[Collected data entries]
◆ ◆ ◆ ◆
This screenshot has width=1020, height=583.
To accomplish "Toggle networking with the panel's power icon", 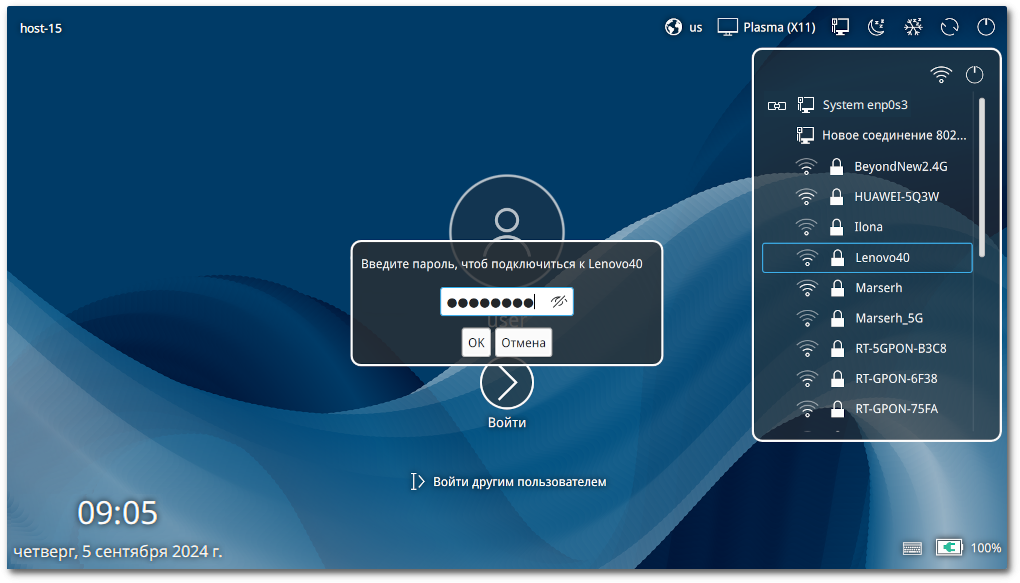I will (975, 75).
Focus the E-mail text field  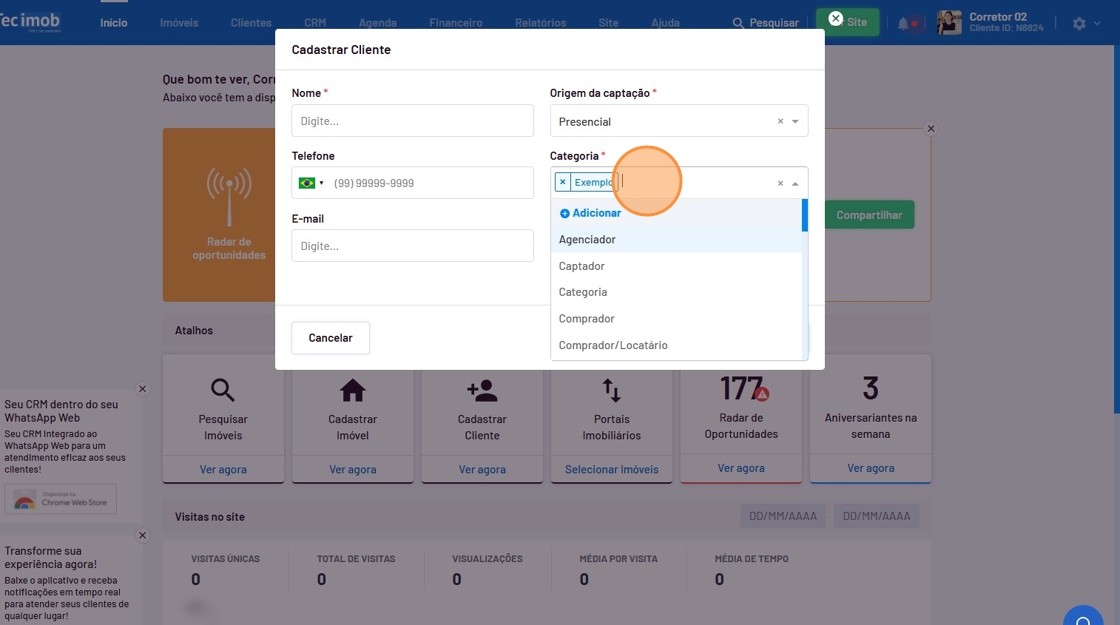click(412, 246)
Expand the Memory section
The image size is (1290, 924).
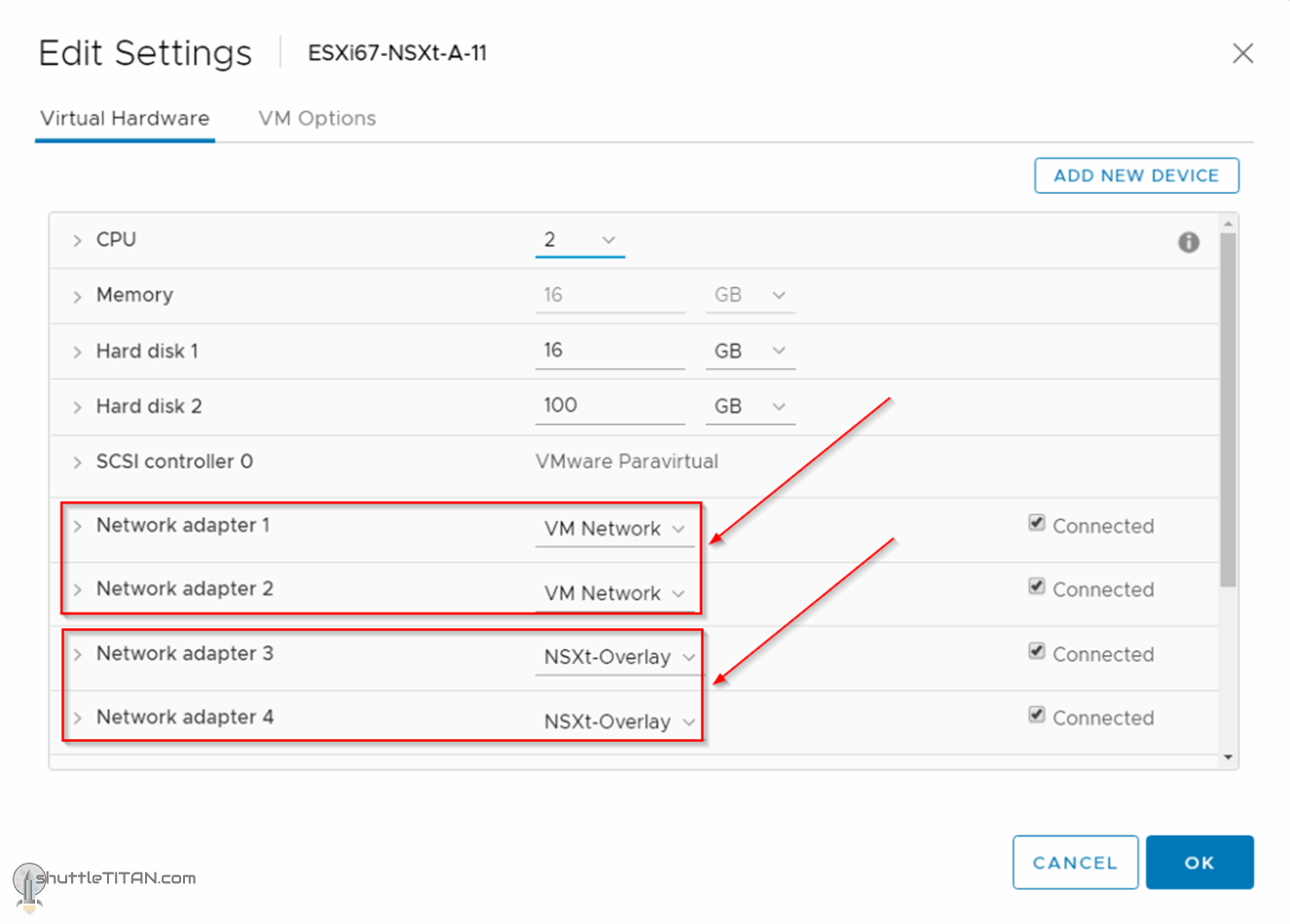[77, 294]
◆ ◆ ◆ ◆
* [Action item] Take the line containing "Expand the Memory section" and every line after it to the end of the records, and restate them verbatim, with no pictures.

* [Completed task]
Expand the Memory section
The image size is (1290, 924).
[77, 294]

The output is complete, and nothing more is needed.